Brody sobbed like no grown man should, but he did as he
was told. It didn’t matter that Brody outweighed him by a
good forty pounds. While Archer was no pushover, Brody was
built like a bull and could have plowed him over if he
tried.
Brody was simply too high to realize it.
When he finished, Archer skimmed the letter, which could
be summed up: ‘I’m sorry, it’s all my fault, everything was
true.’ Yes, yes it was. Too bad it took the threat of
impending death for Brody to realize it.
“Good enough. Now, let’s see what we have here.” He
tossed the papers onto the table. Brody watched him
blearily from behind the great wall of medication
separating them.
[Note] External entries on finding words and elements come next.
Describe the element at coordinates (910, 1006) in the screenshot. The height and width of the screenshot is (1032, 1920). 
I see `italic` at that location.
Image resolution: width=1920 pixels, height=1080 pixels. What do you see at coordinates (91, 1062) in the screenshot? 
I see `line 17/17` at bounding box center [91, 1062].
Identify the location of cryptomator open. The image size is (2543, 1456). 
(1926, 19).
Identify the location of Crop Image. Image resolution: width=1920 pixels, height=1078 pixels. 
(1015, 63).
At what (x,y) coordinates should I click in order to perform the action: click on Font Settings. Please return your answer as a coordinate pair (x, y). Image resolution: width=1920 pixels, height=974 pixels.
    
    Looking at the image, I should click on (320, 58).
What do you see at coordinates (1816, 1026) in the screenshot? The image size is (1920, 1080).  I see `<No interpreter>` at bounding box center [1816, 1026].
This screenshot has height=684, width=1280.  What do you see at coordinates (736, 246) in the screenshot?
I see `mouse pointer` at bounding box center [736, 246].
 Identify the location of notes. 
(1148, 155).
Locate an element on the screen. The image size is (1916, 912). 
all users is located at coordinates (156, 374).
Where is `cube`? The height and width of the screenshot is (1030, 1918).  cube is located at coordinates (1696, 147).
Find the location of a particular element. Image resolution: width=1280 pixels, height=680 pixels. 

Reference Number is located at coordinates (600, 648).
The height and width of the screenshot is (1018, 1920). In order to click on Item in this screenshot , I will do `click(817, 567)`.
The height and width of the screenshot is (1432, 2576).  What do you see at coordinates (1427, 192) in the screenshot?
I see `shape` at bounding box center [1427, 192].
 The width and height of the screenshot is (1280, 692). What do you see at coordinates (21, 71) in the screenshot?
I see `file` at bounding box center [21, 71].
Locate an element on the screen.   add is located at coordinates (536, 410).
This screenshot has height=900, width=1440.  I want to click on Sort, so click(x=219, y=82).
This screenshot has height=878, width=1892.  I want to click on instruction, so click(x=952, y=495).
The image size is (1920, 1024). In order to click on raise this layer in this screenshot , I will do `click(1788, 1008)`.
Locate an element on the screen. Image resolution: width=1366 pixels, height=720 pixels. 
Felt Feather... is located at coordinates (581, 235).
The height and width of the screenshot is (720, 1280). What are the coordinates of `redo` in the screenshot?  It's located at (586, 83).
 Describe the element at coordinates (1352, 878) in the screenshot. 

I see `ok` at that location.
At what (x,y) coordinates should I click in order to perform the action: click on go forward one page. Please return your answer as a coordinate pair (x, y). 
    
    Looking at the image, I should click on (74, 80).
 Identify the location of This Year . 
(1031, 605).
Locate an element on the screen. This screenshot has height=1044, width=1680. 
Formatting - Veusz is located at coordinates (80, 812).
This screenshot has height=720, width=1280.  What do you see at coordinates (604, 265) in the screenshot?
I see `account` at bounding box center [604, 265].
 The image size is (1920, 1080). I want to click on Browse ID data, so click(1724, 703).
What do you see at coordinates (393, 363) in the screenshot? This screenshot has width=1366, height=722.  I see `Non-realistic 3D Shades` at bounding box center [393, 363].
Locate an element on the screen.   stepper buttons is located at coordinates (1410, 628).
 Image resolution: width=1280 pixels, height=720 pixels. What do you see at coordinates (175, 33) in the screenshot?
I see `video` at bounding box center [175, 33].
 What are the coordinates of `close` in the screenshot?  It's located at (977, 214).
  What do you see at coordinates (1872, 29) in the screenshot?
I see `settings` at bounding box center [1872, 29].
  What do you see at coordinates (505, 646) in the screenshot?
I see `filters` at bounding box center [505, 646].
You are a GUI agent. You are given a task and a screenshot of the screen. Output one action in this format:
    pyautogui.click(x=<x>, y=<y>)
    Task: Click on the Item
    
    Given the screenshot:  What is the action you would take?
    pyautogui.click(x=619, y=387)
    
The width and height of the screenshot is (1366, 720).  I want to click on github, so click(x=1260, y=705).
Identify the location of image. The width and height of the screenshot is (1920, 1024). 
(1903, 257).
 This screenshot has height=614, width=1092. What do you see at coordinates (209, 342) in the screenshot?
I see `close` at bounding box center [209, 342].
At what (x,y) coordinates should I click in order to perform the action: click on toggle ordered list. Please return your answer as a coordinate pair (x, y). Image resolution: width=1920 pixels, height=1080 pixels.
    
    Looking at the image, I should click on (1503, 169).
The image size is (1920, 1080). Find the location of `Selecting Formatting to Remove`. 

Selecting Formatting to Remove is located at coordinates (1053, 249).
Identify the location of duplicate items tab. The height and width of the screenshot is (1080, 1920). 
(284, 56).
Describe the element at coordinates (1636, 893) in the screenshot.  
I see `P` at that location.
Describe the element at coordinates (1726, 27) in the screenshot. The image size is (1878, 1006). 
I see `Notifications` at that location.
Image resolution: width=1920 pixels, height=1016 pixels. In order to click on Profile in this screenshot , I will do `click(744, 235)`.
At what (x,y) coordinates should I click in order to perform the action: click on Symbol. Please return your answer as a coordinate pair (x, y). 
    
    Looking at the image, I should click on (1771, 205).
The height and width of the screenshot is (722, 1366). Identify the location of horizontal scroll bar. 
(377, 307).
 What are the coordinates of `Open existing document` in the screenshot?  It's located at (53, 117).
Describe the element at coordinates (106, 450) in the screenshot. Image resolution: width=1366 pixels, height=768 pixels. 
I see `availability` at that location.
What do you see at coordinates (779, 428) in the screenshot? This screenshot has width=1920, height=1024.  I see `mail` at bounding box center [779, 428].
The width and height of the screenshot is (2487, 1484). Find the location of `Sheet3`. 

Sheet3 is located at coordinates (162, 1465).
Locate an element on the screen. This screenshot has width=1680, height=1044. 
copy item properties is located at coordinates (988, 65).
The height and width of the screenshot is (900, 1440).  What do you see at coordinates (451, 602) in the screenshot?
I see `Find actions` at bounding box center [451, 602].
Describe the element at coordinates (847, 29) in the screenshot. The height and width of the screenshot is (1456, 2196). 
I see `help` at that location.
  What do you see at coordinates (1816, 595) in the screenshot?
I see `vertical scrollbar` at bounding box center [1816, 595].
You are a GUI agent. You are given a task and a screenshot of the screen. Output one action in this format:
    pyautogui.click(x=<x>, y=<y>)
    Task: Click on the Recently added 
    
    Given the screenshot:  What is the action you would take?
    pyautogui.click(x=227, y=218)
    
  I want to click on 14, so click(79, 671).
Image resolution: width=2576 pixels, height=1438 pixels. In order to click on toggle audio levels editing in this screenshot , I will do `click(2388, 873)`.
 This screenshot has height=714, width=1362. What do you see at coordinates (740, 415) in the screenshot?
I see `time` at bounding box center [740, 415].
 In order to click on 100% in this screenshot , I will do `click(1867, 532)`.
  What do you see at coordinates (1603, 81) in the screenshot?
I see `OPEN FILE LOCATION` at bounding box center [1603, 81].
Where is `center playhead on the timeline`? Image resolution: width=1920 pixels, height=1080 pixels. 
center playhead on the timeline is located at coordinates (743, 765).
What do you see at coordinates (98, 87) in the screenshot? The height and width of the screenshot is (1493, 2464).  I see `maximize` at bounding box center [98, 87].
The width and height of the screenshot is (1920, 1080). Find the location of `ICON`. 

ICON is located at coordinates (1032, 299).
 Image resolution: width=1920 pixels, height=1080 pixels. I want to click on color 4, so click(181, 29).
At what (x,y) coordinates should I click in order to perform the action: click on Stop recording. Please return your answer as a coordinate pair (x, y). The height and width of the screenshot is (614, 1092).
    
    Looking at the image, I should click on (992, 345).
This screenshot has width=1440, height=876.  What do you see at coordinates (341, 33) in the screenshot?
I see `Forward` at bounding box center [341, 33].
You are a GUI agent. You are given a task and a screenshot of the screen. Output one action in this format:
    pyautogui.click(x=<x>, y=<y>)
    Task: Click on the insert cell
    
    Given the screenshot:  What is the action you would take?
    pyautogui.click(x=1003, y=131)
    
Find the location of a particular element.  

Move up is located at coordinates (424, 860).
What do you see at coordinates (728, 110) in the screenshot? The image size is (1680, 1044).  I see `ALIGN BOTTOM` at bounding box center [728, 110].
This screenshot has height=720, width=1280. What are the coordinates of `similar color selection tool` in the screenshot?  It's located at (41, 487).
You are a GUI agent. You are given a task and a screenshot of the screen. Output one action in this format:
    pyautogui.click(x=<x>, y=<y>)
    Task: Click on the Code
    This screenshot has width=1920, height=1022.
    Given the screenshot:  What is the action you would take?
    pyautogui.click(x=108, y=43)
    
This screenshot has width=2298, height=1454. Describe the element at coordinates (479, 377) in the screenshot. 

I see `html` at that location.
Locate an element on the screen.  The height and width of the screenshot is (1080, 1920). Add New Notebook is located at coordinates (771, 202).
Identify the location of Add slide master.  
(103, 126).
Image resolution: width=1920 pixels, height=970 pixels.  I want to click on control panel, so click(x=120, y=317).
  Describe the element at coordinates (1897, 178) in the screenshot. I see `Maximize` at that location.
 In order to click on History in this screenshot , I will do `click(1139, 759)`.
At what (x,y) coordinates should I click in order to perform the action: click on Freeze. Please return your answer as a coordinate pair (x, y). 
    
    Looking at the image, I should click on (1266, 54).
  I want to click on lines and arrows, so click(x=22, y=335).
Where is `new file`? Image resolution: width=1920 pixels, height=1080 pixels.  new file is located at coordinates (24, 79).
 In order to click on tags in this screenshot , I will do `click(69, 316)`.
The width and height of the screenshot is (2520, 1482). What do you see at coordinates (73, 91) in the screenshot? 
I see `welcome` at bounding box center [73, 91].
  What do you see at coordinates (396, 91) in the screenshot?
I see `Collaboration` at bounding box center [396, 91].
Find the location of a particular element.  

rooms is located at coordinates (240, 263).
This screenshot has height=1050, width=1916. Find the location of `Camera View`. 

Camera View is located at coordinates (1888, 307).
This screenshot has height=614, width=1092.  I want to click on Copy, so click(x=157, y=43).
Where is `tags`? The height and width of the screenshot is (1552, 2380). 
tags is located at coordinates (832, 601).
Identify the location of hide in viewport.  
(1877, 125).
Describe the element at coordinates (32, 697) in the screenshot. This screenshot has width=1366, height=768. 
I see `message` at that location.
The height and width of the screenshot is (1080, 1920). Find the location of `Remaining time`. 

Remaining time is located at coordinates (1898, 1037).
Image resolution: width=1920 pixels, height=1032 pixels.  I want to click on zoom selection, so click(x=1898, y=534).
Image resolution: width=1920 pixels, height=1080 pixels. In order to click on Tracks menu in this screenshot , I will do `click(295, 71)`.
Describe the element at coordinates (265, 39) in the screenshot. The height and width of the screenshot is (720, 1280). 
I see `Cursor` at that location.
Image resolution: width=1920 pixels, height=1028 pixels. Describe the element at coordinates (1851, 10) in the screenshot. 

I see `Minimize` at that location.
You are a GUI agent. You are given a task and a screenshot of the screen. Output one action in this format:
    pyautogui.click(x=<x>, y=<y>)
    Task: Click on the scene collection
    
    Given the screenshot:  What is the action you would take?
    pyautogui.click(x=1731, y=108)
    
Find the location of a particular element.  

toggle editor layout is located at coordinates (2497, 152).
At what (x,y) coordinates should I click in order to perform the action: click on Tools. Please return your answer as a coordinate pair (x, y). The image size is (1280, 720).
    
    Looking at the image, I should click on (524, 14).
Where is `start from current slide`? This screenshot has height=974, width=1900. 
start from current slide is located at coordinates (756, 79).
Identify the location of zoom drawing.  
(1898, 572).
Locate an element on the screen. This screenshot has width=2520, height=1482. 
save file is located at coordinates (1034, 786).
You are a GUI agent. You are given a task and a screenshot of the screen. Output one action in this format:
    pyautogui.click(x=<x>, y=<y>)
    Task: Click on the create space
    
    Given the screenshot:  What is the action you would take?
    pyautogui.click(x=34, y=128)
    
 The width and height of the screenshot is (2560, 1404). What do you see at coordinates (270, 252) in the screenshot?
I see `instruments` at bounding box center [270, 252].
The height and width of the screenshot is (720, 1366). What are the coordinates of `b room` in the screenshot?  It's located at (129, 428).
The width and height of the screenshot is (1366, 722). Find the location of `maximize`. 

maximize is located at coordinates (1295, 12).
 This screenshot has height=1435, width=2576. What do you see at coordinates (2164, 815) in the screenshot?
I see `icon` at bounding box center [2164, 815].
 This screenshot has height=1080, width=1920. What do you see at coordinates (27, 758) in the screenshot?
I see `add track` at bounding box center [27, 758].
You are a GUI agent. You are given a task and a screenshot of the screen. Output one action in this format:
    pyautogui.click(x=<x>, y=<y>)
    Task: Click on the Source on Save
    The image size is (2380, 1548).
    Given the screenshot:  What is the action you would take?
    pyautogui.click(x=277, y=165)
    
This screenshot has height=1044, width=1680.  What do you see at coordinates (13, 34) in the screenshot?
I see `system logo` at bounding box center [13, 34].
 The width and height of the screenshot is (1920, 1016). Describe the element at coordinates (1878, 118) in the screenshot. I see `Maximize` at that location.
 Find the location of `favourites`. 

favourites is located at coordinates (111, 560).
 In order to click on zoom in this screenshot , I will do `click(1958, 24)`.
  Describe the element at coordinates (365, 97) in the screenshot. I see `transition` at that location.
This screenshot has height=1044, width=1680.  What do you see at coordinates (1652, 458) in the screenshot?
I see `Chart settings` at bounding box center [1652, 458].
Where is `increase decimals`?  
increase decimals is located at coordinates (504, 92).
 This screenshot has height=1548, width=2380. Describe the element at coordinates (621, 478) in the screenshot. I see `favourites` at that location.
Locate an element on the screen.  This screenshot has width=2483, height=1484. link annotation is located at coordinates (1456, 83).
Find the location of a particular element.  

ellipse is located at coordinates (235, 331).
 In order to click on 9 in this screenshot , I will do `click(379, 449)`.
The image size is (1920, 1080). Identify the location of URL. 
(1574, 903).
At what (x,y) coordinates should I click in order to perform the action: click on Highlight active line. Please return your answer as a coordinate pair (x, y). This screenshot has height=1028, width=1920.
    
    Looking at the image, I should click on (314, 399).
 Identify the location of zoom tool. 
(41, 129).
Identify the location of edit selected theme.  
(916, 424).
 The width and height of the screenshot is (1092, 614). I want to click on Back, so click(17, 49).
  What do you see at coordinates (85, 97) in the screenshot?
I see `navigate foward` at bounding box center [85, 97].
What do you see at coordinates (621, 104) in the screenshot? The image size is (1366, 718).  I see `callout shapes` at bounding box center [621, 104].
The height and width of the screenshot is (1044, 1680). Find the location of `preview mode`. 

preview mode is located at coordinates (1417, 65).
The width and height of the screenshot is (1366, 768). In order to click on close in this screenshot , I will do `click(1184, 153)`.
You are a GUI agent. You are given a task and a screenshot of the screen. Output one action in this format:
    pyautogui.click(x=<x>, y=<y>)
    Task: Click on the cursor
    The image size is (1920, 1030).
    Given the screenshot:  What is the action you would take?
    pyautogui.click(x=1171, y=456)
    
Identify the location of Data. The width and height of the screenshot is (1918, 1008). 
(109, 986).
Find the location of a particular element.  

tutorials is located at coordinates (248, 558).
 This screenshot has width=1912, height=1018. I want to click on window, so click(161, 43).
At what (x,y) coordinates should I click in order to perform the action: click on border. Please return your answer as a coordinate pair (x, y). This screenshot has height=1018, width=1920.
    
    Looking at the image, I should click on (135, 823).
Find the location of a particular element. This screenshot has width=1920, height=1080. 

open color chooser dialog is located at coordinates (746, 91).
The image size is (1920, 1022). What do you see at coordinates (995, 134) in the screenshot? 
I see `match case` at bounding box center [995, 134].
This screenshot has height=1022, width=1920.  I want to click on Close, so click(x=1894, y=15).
Archer plucked one of the bottles up with
a gloved hand.
“We’ve got your standard-issue Klonopin, Valium, Norco,
Stilnox… You could open your own pharmacy with all this.”
Meds that weren’t even prescribed to Brody. Stuff he’d
stolen from friends, from family. What he didn’t take for
himself, he sold to his friends. Archer’s jaw tensed. He
slammed the bottle onto the table before Brody, pills
rattling. “A word of advice: the more you take, the faster
it will be over.”
Beneath the weight of his stare, Brody, slow and
mechanical, began removing lids.
The problem with pills? They were so slow. Whoever said
overdosing was a quick or painless way to go had never
watched somebody try it. It was getting late, and Archer
had classes in the morning, but he waited.
Brody chased most of his medicine cabinet down with his
liquor before staggering to his room. Muttering the entire
way, “Archie, Archie, please…”
God, he hated that name.
Whether he wanted to or not, Archer forced himself to
watch Brody crawl into bed. Watched him slip in and out of
consciousness. Watched him toss and turn. What did him in
before the actual effects of the drugs in his system was
the way he vomited and proceeded to choke on it, and Archer
forced himself to watch that, too.
He was taking a life. The least he could do was suffer
through witnessing it.
Soon Brody was gone, and Archer tried not to feel
nauseous.
The apartment was silent. Not the sort of silence when
one was home alone, but the smothering silence that
followed death. An all-encompassing, heavy feeling. Human
instincts, maybe. The little warning bells in the back of
his head quietly whispering run away because death meant
danger.
But Archer didn’t leave. Not until he checked for—and
didn’t find—a pulse. He could take his time sneaking out of
the apartment building. It would be days or weeks before
the neighbors complained about the smell and kicked in the
door. No one would even mourn his passing. Maybe some would
say they saw it coming. Just another suicide. How tragic.
Brody made three down…and three to go.